Го Сяолу сама проделала подобный путь: из китайской деревни — в сообщество лондонских писателей и кинематографистов. В Англии ее знают не только как режиссера, но и как автора нескольких книг, включая переведенный на русский роман «Краткий китайско-английский словарь любовников». В нем молодая девушка из китайской глухомани на скопленные родителями деньги приезжает в Лондон учить английский, впервые сталкиваясь с европейской цивилизацией — индивидуализмом, социальным отчуждением, одиночеством, сексуальной свободой и в конечном счете абсолютной трагичностью западного существования. Диалог Востока и Запада, вернее, фатальное непонимание между ними выражается в языковых различиях. В английском слишком много слов, половина из них кажутся ненужными, для одних и тех же вещей существует куча названий — в китайском все проще, яснее, строже. В английском языке есть три времени, что расщепляет человеческую жизнь, делает дискретным самого говорящего и убивает любовь, которая едина и непрерывна, а в китайском все происходит в одном времени — целостном и очень крепком. И вообще, язык в Китае не обладает такой властью над человеком и действительностью, как на Западе.
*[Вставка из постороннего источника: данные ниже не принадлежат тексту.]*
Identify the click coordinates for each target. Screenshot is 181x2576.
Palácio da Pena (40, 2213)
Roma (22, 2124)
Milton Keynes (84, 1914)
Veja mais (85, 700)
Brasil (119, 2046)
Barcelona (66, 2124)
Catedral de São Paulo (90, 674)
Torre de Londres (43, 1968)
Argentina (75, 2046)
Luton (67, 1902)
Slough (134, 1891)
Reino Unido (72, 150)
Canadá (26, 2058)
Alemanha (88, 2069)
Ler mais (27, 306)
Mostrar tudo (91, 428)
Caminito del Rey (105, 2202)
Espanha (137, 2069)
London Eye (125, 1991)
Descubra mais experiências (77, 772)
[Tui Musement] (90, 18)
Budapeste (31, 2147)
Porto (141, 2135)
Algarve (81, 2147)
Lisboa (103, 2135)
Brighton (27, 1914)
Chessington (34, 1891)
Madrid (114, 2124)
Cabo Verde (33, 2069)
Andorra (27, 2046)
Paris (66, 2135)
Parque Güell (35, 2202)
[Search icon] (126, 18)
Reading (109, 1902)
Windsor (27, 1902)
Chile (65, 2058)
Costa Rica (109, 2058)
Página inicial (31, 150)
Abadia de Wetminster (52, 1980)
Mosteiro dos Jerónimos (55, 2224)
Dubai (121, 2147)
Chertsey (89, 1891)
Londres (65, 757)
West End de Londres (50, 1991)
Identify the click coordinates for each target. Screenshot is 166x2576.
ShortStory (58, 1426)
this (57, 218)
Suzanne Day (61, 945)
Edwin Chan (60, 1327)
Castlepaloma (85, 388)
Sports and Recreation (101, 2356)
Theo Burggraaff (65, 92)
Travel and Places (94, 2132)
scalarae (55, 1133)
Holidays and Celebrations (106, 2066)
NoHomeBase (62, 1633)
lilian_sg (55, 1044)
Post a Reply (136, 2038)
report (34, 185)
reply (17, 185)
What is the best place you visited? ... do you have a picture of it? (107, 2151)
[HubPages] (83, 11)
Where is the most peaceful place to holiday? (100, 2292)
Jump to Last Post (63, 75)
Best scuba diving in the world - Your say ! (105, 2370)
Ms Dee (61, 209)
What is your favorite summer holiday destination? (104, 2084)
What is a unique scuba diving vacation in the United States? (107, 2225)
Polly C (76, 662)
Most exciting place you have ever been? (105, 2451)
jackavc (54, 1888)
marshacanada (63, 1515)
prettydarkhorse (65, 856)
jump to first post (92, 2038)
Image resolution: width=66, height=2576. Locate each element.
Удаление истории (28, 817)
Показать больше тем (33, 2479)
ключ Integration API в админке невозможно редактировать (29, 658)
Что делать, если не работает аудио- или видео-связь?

Героиня романа спорит со своим английским любовником, пытаясь объяснить, что ее сущность не сводится к словам. А он в ответ припечатывает ее каким-нибудь термином, причем определения меняются каждую минуту, в зависимости от возражений китаянки. «Атеистка», «агностик», «скептик», «интуит» — в какой-то момент все это слипается в единое словесное месиво, которое захлебывается в том, что оно означает. Героиня «Словаря», в совершенстве овладев английским, но так и не найдя общий язык с Западом из-за его словесной перегруженности, возвращается в Китай, который ей теперь тоже чужой. Героиня «Китаянки» оседает в Лондоне, потому что существует во внеязыковой реальности, руководствуясь чистыми инстинктами. Лондон для нее — это не экзотическое место, а более удобная среда обитания, в которой национальные традиции не давят — в отличие от Китая. Сама она — никакой не турист, а инсайдер, адаптирующийся в новой и незнакомой стране едва ли не быстрее, чем ее коренные жители.

Красивое слово «экзотика» — это тоже еще один рудиментарный термин для обозначения того, чего в реальности давно нет. К счастью, из сегодняшнего кинословаря оно начинает исчезать, приближая кино к незаболтанной и незамыленной реальности.